Search and Destroy

Written by Dean Hughes
Review by Ken Kreckel

 

Rick Ward, a confused boy from Long Beach just out of high school, drifts into the army. He may be running away from an overbearing father, a pointless existence of beach parties, or perhaps he just needs to do something meaningful. In that spirit he goes to Vietnam and volunteers for the Charlie Rangers, an elite group who infiltrate the jungle to beat the enemy at their own game. He wants to be tested, to experience life like his heroes, Ernest Hemingway and Joseph Conrad. Most of all, he longs to be a man.

He discovers that nothing about war is what he or others had thought. He finds himself in a restricted world of just him and his team, trying to survive in a jungle hell, where the highest honor is not fighting for his country, or even just surviving, but helping a buddy to stay alive, to make it back to “the world.”
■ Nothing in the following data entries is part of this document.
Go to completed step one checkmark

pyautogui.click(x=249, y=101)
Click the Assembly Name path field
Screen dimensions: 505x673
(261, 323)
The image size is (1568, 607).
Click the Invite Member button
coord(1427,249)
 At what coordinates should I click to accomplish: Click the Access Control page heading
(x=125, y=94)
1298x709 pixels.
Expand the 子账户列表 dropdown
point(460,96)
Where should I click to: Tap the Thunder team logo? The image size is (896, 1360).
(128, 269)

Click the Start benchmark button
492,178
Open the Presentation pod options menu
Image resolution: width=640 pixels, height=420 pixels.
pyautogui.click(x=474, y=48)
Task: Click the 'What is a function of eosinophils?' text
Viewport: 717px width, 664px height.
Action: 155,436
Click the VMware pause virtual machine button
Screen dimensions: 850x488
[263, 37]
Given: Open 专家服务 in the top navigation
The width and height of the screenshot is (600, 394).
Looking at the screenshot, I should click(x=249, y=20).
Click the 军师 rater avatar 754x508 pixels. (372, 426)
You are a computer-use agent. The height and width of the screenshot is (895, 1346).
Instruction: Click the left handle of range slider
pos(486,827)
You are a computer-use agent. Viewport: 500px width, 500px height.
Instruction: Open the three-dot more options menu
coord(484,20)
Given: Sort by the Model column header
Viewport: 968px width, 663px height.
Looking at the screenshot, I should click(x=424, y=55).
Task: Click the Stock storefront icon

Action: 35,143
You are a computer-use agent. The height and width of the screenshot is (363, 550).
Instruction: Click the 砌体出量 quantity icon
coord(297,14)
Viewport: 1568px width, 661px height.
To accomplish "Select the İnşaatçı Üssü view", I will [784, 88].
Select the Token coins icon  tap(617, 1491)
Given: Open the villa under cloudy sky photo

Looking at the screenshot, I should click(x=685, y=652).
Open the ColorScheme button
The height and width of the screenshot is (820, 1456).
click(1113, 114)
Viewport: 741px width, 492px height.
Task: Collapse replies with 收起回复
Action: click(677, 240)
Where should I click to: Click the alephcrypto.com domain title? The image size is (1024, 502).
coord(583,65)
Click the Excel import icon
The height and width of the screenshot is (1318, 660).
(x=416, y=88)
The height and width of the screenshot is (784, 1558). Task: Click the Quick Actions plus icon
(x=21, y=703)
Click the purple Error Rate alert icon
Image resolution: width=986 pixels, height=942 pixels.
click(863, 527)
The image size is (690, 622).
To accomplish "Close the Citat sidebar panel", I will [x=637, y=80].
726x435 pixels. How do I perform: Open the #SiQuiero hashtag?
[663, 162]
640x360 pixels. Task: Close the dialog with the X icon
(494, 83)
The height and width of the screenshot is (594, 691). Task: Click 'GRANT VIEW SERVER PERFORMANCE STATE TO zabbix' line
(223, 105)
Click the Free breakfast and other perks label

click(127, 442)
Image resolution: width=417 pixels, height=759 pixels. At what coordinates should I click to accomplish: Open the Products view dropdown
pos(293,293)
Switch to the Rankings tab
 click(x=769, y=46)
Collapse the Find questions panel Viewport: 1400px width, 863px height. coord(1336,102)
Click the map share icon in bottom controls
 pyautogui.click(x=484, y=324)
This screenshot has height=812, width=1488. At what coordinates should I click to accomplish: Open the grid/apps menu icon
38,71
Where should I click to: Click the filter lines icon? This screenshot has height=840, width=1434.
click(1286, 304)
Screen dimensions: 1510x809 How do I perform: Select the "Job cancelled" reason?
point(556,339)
This is a powerful story about how war profoundly changes a man. The ugliness of war screams off the pages: its horror, hypocrisy, and utter futility. The author does a marvelous job of blending this with the larger realities of the Vietnam era, not shrinking from the controversies but not taking a stand either. The truth is too complex, too overwhelming for any one individual to understand. In the end, it is the individual’s humanity that counts.

This skillfully written book is highly recommended for teens and adults. Ages 12 and up.